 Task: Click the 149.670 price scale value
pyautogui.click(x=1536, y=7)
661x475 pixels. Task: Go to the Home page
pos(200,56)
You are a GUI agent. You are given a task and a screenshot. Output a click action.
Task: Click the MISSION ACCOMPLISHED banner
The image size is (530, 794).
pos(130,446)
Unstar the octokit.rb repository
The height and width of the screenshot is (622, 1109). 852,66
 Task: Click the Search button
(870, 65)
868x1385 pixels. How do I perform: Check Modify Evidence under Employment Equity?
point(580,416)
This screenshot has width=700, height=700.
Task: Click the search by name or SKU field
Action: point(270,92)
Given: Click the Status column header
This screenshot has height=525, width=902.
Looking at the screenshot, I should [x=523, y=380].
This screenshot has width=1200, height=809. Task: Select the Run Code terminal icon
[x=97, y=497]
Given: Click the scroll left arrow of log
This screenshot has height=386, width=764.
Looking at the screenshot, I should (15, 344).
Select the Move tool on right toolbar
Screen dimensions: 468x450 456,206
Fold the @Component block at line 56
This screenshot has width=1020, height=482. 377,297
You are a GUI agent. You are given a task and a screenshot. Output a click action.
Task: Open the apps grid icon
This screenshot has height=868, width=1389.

# # # # # # #

## What is required
Retype all of the records above line for line, without any changes.

## Correct result
 Task: Click the 149.670 price scale value
pyautogui.click(x=1536, y=7)
661x475 pixels. Task: Go to the Home page
pos(200,56)
You are a GUI agent. You are given a task and a screenshot. Output a click action.
Task: Click the MISSION ACCOMPLISHED banner
The image size is (530, 794).
pos(130,446)
Unstar the octokit.rb repository
The height and width of the screenshot is (622, 1109). 852,66
 Task: Click the Search button
(870, 65)
868x1385 pixels. How do I perform: Check Modify Evidence under Employment Equity?
point(580,416)
This screenshot has width=700, height=700.
Task: Click the search by name or SKU field
Action: point(270,92)
Given: Click the Status column header
This screenshot has height=525, width=902.
Looking at the screenshot, I should [x=523, y=380].
This screenshot has width=1200, height=809. Task: Select the Run Code terminal icon
[x=97, y=497]
Given: Click the scroll left arrow of log
This screenshot has height=386, width=764.
Looking at the screenshot, I should (15, 344).
Select the Move tool on right toolbar
Screen dimensions: 468x450 456,206
Fold the @Component block at line 56
This screenshot has width=1020, height=482. 377,297
You are a GUI agent. You are given a task and a screenshot. Output a click action.
Task: Open the apps grid icon
This screenshot has height=868, width=1389.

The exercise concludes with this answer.